* [WHAT THIS EXERCISE ASKS]
• 1. Decide whether each statement agrees with the article on Australia's housing recovery below. Answer yes or no for each, and quote the deciding words of the article. (a) Median house prices in Canberra rose over the June quarter. (b) Unit prices fell in the March quarter. (c) Perth and Adelaide reached record highs.
• 2. Transcribe the article on Australia's housing recovery between "House prices have" and "and inflationary pressures.", inclusive.
• 3. Pick up the article on Australia's housing recovery after its last sentence and continue it.

Australia’s housing market recovery has gained momentum over the June quarter, with capital city house prices rising nearly four times faster than the first quarter of the year, to produce the steepest gain since late 2021, according to a Domain report.

Domain’s latest House Price Report, showed the national median house price lifted by 2.7% in just three months, to $1,049,812, and every capital city has seen median house prices rise, except Canberra, where prices have stabilised.

House prices have now increased for two consecutive quarters, recovering around $35,000 of the $60,000 value lost last year – this despite fears of a long-lasting downturn driven by rapid interest rate hikes and inflationary pressures.

The national unit price climbed 2.6% to $608,898 – a sharp contrast to the March quarter, when unit prices slipped by 0.4%.

“I expected this strong rebound. I think overall, we’ll see a more steady rate of growth if listings continue to rise,” said Nicola Powell (pictured above), Domain chief of research and economics.

Leading the recovery was Sydney, which saw the greatest acceleration in growth and was now roughly two-thirds into its recovery – this after experiencing a 6.7% growth following a 9.5% loss during the market downturn. 

“Sydney is probably going to be that anomaly, with a level of growth that isn’t sustainable against the backdrop of our current economic environment, but I don’t think prices will deteriorate; instead it’ll become steady as listings rise,” Powell said.

Increases in property prices and market recovery have been felt across the nation, with Perth and Adelaide reaching record highs.

“I think both these cities are battling fewer affordability issues than the east coast,” Powell said. “But there are also favourable demographic trends that are supporting [property] demand. Price points have also changed – in particular in Adelaide – dramatically since pre-pandemic, helping reach these new milestones during a recovery period.”

Andrew Downing, of Ray White Adelaide City, said the new milestone was due to the influx of east coast buyers during the pandemic period.

* [THE DATA]

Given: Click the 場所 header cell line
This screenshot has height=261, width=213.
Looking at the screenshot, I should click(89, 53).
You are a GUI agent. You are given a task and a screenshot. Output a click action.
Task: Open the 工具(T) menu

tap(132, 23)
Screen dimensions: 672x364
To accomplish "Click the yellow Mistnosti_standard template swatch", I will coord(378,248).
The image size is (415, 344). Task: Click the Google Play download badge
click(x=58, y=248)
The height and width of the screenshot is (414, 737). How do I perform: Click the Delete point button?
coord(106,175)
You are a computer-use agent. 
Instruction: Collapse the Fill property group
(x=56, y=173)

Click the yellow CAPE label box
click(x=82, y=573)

---

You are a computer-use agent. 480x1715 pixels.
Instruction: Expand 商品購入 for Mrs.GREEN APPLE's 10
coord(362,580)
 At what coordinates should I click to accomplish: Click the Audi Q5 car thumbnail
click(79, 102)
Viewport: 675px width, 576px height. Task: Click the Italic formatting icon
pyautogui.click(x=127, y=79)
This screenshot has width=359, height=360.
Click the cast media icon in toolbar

* [TASK-BY-TASK ANSWERS]
• 1.
(a) No: "every capital city has seen median house prices rise, except Canberra, where prices have stabilised."
(b) Yes: "a sharp contrast to the March quarter, when unit prices slipped by 0.4%."
(c) Yes: "with Perth and Adelaide reaching record highs."

• 2.
House prices have now increased for two consecutive quarters, recovering around $35,000 of the $60,000 value lost last year – this despite fears of a long-lasting downturn driven by rapid interest rate hikes and inflationary pressures.

• 3.
“[Adelaide] didn’t have any price drop-offs because we came from a lower, more affordable base and kept slowly moving ahead to a peak,” Downing said.

He said Adelaide saw a spike in housing demand during and after the pandemic as out-of-staters fled tight lockdown restrictions and has now become a popular place to buy in.

“I think [Adelaide] reached a normal market, but there’s still a lot less listings in the market than you’d expect,” Downing said.

Powell said low housing stock has helped push up prices at a time when the cash rate is at an 11-year high and borrowing power has been reduced. 

“The total number of homes for sale is 22% below the five-year average for the combined capitals due to rising demand and an unseasonal weak flow of new listings since spring 2022,” she said. “However, the tide is changing, as the flow of new listings improves, likely spurred by the persistent pricing recovery or homeowners selling due to the higher debt costs.

“In Sydney, Melbourne, Canberra and Darwin, new listings are higher than the five-year average – a massive shift that could help to rebalance the demand and supply equation if this trend continues.” 

Nicolas Hoo, from Marshall White Port Phillip in Melbourne, agreed, saying he’s seen listings rise in recent months and expects to see more as many sellers prepare for the spring property season.

“It’s been relatively positive in the suburbs I work in. It’s a combination of the spring seasons and seller confidence bringing sellers back to the market,” Hoo said.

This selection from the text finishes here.